Vor einem Jahr übernahm Helmut Kohl die politische Verantwortung für die Führung verdeckter Parteikonten. Die Spendenaffäre brachte die CDU in eine schwere Krise.

Vor einem Jahr übernahm Helmut Kohl die politische Verantwortung für die Führung verdeckter Parteikonten. Die Spendenaffäre brachte die CDU in eine schwere Krise. Wie steht die Union heute da?

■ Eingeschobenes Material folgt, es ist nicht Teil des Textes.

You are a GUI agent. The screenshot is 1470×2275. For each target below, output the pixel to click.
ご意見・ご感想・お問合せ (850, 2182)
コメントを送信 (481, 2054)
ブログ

Die Partei hat sich erstaunlich schnell erholt - aber nur an der Oberfläche. Es ist bemerkenswert, wie gut die CDU in Umfragen dasteht. Sie steht heute in Umfragen nur noch vier bis sechs Prozentpunkte hinter der SPD. Verborgen wird darunter aber das eigentliche Problem: Die CDU hat ihre Rolle als Oppositionspartei bisher nicht gefunden.

Wieso?

Die CDU hat - ironisch gesprochen - das Pech gehabt, 1999 alle Landtagswahlen grandios zu gewinnen. Deswegen und angesichts des Spendenskandals hatte sie aber keine Zeit, ihre Rolle als Oppositionspartei zu finden. Das sieht man daran, dass die Partei immer wieder versucht, so genannte weiche Themen aufzunehmen, wie Einwanderung, doppelte Staatsbürgerschaft oder Homo-Ehe. Aber konzeptionell hat sie zur Regierung keine Alternative zu bieten.

Woran liegt das?

Die CDU versucht - verlockt durch den Wahlsieg in Hessen im Februar 1999 - immer noch, den bequemeren Weg zu gehen. Sie will über die Mobilisierung von Vorurteilen Wahlen gewinnen, statt eine alternative Programmatik zur Regierung zu entwickeln. Die Partei ist innerlich zerrissen und hat bisher keinen Konsens gefunden.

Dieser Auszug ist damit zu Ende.